◆ What the exercise asks
Output the entries verbatim, including every line.

◆ Source material
-=-=-=-=-

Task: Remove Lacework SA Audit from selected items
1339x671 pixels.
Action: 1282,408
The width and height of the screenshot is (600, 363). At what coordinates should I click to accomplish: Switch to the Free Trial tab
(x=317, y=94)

-=-=-=-=-

◆ Result
Task: Remove Lacework SA Audit from selected items
1339x671 pixels.
Action: 1282,408
The width and height of the screenshot is (600, 363). At what coordinates should I click to accomplish: Switch to the Free Trial tab
(x=317, y=94)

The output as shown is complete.